Günter Thumser, Henkel, Hildegard Aichberger, WWF, Kurt Hofstädter, Siemens, Moderation Regina Jankowitsch, Jutta Kleinschmidt und Peter Koren, Industriellenvereinigung, diskutierten in der Siemens City (v.l.).Das Industrie Forum in der Siemens City stand unter dem Motto Innovationen und Energieeffizienz. Es diskutierten Kurt Hofstädter, Vorstand der Siemens AG Österreich, Sektor Industrie, Günter Thumser, Präsident von Henkel CEE, Peter Koren, der stellvertretende Generalsekretär der Industriellenvereinigung, und Hildegard Aichberger, Chefin des WWF, sowie Jutta Kleinschmidt, Rennfahrerin und Gewinnerin der Rallye Paris-Dakar, über technische Innovationen als Hebel zur Bekämpfung des Klimawandels.

«Was haben wir gelernt? Die beste Versicherung gegen die Wirtschaftskrise ist Innovation», betont Kurt Hofstädter bei der Podiumsdiskussion. «Die gute Entwicklung im Unternehmen und in unserem Bereich gibt uns recht.»

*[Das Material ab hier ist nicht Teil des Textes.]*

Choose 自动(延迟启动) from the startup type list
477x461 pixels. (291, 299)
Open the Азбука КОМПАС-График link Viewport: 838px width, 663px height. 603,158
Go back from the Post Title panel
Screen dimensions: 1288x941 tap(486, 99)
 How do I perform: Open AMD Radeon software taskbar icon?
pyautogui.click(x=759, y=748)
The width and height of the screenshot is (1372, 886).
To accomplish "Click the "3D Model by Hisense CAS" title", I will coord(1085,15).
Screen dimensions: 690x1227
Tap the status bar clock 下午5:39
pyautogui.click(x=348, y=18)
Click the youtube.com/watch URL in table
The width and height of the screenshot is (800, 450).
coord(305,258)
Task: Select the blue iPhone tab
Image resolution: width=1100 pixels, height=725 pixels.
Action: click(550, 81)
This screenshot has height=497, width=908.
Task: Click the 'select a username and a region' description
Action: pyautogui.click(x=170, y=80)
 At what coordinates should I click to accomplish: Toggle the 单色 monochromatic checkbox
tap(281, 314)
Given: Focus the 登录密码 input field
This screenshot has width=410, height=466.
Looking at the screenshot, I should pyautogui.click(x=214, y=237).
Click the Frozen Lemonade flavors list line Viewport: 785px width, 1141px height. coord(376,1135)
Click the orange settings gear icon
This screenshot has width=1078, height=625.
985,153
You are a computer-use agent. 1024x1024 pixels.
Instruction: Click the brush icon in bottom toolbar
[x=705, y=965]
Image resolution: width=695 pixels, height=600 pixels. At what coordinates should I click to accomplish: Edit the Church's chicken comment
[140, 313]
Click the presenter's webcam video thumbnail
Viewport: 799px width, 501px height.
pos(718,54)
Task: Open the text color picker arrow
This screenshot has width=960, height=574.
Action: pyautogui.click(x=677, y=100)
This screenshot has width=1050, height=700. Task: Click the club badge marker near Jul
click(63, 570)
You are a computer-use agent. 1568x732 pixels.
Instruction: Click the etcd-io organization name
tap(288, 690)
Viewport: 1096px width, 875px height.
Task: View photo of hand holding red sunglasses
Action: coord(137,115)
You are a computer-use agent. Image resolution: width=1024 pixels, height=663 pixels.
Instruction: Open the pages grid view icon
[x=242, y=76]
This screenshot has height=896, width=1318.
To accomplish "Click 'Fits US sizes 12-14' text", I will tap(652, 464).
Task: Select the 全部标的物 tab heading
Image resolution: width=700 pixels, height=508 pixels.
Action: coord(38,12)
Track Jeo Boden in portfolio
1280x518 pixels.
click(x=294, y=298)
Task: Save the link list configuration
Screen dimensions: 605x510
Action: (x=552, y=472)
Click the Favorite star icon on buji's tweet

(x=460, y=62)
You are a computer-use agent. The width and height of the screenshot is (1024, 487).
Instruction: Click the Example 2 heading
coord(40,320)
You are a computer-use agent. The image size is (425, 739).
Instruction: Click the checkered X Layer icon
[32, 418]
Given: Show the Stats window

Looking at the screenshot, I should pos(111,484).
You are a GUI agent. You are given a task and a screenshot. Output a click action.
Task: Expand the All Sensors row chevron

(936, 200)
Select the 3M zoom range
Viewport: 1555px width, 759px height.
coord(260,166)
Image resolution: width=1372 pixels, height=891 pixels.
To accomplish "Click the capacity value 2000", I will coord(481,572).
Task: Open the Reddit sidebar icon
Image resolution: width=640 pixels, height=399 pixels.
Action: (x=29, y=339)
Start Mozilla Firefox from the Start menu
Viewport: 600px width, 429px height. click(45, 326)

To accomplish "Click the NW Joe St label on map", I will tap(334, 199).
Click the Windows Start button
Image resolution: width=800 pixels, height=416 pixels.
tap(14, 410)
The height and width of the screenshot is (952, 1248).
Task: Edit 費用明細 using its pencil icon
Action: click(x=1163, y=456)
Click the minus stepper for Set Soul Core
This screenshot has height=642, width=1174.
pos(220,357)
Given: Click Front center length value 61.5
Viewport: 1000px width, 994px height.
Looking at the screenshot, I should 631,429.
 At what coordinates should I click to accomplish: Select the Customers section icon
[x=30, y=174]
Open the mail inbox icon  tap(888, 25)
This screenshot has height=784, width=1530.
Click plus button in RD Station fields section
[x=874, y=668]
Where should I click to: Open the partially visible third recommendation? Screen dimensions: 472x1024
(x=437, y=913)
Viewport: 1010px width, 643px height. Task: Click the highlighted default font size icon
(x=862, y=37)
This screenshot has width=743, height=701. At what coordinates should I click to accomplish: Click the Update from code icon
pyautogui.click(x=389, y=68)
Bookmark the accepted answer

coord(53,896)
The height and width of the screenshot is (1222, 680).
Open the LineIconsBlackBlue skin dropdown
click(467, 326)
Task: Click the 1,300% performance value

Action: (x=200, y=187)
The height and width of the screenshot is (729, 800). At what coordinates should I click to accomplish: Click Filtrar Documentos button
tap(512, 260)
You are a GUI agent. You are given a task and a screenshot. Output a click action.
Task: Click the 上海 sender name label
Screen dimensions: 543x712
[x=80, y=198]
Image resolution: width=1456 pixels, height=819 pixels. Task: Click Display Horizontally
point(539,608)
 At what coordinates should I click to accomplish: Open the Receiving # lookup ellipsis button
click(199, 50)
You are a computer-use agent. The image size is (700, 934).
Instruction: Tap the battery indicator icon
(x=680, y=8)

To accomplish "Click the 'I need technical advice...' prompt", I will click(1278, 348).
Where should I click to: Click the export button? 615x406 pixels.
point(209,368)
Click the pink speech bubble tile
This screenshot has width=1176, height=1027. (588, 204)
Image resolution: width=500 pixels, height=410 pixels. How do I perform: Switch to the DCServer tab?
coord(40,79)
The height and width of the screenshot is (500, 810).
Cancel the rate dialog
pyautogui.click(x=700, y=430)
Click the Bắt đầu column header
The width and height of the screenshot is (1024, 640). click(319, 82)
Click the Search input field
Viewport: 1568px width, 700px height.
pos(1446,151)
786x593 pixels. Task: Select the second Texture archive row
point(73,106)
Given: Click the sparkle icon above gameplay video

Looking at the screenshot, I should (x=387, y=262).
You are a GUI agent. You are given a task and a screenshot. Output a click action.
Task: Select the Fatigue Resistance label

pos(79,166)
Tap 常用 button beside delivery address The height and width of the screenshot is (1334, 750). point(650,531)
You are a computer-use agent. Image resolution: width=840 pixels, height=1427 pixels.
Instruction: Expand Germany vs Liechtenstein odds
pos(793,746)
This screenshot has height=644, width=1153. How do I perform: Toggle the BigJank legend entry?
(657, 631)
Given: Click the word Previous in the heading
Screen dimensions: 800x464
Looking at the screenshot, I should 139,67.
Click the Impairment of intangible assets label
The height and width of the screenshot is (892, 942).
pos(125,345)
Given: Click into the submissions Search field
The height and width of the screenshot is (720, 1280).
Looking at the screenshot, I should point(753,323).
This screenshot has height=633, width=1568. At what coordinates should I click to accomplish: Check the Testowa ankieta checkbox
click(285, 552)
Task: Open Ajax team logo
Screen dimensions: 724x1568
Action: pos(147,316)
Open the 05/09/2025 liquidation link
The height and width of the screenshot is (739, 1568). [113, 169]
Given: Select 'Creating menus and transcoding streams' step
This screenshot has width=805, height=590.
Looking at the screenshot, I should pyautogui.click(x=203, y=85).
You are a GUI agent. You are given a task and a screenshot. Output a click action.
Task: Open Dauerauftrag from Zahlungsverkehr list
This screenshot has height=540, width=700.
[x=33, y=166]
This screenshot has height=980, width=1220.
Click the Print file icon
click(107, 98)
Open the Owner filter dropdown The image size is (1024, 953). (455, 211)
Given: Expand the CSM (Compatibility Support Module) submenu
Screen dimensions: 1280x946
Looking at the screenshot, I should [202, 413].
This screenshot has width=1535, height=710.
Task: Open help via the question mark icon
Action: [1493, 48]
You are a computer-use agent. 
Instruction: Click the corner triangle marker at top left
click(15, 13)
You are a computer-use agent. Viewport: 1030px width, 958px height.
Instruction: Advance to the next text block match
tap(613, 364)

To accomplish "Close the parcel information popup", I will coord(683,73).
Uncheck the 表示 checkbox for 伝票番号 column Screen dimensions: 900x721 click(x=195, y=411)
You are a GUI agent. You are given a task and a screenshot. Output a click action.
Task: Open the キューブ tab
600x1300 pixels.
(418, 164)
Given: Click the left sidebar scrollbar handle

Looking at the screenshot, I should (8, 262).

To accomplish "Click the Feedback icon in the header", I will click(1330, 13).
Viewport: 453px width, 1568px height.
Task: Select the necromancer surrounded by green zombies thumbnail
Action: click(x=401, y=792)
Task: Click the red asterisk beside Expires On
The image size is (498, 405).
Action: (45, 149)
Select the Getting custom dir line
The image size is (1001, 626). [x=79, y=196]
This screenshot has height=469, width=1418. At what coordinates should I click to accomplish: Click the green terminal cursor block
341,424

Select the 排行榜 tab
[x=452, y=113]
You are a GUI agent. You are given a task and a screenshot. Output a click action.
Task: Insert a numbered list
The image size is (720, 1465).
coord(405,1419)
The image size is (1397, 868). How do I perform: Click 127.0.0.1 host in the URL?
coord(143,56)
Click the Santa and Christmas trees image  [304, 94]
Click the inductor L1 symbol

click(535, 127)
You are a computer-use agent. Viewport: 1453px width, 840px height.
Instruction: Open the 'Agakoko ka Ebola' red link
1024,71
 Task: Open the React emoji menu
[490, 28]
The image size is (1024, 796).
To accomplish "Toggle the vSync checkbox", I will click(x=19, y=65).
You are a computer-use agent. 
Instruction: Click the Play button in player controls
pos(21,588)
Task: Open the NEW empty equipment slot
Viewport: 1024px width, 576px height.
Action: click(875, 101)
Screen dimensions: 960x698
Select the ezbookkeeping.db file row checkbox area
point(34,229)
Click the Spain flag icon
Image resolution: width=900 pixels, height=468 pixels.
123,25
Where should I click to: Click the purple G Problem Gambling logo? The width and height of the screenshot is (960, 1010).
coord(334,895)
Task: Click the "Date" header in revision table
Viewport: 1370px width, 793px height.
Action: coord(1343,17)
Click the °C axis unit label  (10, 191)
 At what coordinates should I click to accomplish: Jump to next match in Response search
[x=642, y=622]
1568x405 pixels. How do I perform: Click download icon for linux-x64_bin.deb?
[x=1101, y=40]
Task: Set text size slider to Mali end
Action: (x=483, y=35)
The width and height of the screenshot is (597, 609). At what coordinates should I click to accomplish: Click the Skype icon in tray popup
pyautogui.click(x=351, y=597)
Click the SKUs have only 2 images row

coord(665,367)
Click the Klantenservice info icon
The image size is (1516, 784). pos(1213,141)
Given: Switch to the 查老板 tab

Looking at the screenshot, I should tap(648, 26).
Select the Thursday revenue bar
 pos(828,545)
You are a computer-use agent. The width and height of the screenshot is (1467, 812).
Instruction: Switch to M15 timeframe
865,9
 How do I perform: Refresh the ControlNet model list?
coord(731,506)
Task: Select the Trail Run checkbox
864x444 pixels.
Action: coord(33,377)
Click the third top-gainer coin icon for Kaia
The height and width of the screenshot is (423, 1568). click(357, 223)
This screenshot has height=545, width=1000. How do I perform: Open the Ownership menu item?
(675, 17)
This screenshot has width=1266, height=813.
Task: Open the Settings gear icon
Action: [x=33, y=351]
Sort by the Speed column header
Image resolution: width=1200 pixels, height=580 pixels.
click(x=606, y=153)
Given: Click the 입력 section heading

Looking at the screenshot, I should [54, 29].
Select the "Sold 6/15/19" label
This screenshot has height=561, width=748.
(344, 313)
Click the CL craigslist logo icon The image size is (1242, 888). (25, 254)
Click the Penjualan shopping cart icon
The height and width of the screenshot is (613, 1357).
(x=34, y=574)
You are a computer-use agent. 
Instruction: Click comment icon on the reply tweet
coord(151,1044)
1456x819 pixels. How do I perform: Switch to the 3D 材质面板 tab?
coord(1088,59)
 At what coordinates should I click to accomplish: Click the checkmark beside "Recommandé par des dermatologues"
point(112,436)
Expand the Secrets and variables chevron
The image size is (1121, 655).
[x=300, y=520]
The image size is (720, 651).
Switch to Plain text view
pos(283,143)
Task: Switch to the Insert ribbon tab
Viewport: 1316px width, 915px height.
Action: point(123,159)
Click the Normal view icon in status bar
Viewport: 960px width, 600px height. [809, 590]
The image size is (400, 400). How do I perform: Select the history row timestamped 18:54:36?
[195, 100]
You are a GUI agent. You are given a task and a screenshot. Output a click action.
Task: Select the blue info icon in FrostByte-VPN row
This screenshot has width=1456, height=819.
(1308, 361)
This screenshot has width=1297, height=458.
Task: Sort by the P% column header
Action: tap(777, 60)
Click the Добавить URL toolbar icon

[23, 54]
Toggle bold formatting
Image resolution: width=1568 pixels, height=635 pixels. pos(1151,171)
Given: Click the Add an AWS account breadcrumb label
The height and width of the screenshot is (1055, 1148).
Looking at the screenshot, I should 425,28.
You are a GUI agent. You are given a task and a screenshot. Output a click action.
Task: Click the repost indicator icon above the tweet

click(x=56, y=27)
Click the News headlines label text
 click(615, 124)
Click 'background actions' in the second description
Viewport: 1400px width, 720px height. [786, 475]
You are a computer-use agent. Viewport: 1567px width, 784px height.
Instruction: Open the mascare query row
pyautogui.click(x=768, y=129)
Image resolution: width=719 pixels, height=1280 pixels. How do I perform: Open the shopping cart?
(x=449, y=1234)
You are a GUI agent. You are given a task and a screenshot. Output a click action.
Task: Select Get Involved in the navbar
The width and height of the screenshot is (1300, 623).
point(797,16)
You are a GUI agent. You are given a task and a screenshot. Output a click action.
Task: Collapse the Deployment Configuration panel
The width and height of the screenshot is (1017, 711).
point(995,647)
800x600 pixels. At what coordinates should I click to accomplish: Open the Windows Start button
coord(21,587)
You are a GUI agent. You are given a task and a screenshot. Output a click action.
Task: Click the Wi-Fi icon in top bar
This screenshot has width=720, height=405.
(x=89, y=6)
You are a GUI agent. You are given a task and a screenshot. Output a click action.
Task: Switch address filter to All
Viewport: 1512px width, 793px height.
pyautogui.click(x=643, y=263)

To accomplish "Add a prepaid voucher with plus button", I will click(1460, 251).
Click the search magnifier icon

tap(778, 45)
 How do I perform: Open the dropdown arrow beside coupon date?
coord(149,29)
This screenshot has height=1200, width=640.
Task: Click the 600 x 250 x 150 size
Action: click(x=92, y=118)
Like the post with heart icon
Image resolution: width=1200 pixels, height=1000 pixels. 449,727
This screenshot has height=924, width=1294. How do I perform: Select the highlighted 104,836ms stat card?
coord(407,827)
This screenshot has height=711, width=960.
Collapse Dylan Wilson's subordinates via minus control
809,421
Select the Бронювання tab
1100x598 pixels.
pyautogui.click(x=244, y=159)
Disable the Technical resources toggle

Peter Koren ist überzeugt: «Die nächste Revolution wird von der Technik und ihren Innovationen ausgehen.» Dazu müsste die Politik handeln und die Forschungsquote langfristig auf vier Prozent erhöhen. Zudem fordert Koren 150 Millionen Euro für Forschung mit dem Schwerpunkt Energieeffizienz. Hofstädter setzt auf die Märkte, die in stärkerem Ausmaß als bisher nach energieeffizienten Produkten verlangen werden: «Umwelttechnologien sind eine große Chance für uns, um in Zentral- und Osteuropa zu punkten.» Hildegard Aichberger stimmt diesem Aspekt zu, aber nur, «wenn mit den wahren Kosten kalkuliert wird: Denn bisher ist Energie noch viel zu billig.» Deshalb fordert sie, auch im Sinne der Industrie, die Einbeziehung von Umwelt- und Sozialkosten.
Für Günter Thumser ist es ebenfalls an der Zeit, dass die Politik handelt: «Wir brauchen mehr Geld für Aus- und Weiterbildung unserer Jungend. Denn wir brauchen gut ausgebildete Mitarbeiter, um Neues zu schaffen.»